REQUIRED WORK
1. List every number that appears in the blog post about Jim Rice below.
2. Reproduce word for word the part of the blog post about Jim Rice that opens with the words containing "Normally, I don’t" and closes with "with me or not.".
3. In the blog post about Jim Rice, which player is named as the possible exception when the author calls Rice the most feared hitter in baseball?

TEXT TO READ
** Start **
A Little Love For Jim Rice

Normally, I don’t cover sports on my blog because I don’t have any interest getting into the “my team rocks…your team sucks” kind of conversation. I know what teams and players I like and, frankly, I am not interested whether anyone else agrees with me or not.

Having said that, Jim Ed Rice was finally elected into the Baseball Hall of Fame. This is a well deserved honor, in my opinion. When I was a young man, there was not a more a more feared hitter in baseball with the possible exception of Mike Schmidt. His 15 triples in 77 and 78 were also quite remarkable for a power hitter…pre steroid or post.

The rub with Rice was that he was said to have a prickly personality and was difficult to deal with. I can’t remember hearing this from his teammates so I guess it was more of an issue with the press. Since I don’t know the guy personally, I could care less whether he kissed up to the press corps or not.
** End **
DATA SHOWN
** Start **
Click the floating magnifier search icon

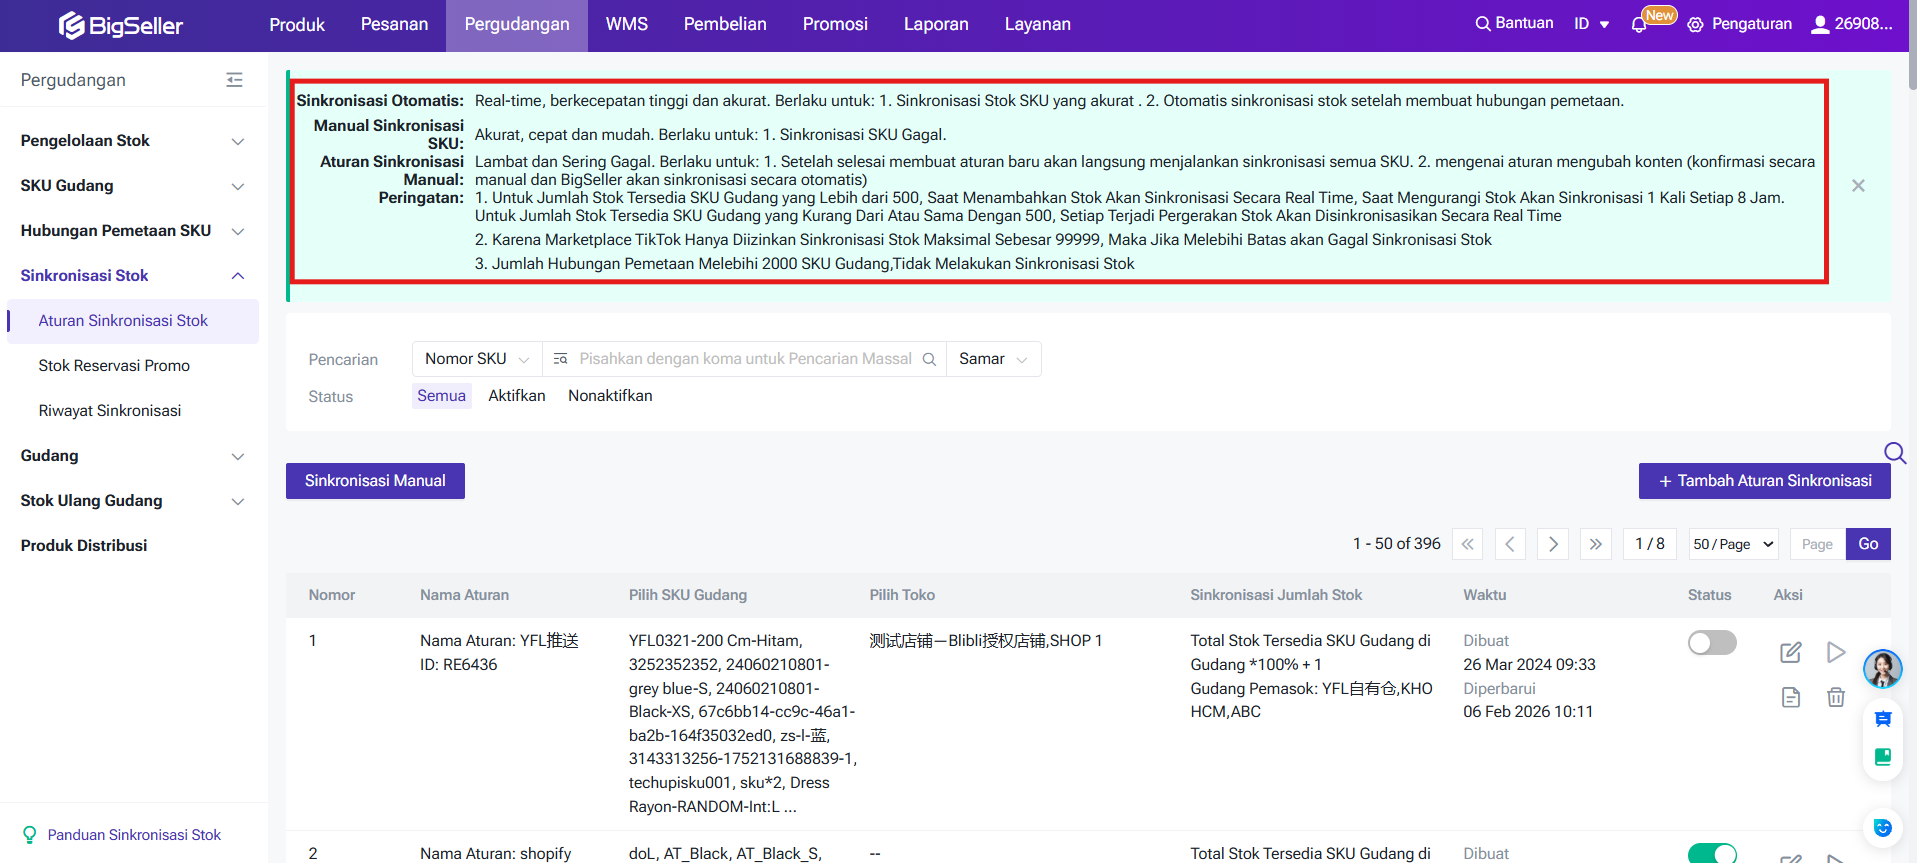point(1894,453)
** End **
SOLUTION SET
1. 15, 77, 78

2.
Normally, I don’t cover sports on my blog because I don’t have any interest getting into the “my team rocks…your team sucks” kind of conversation. I know what teams and players I like and, frankly, I am not interested whether anyone else agrees with me or not.

3. Mike Schmidt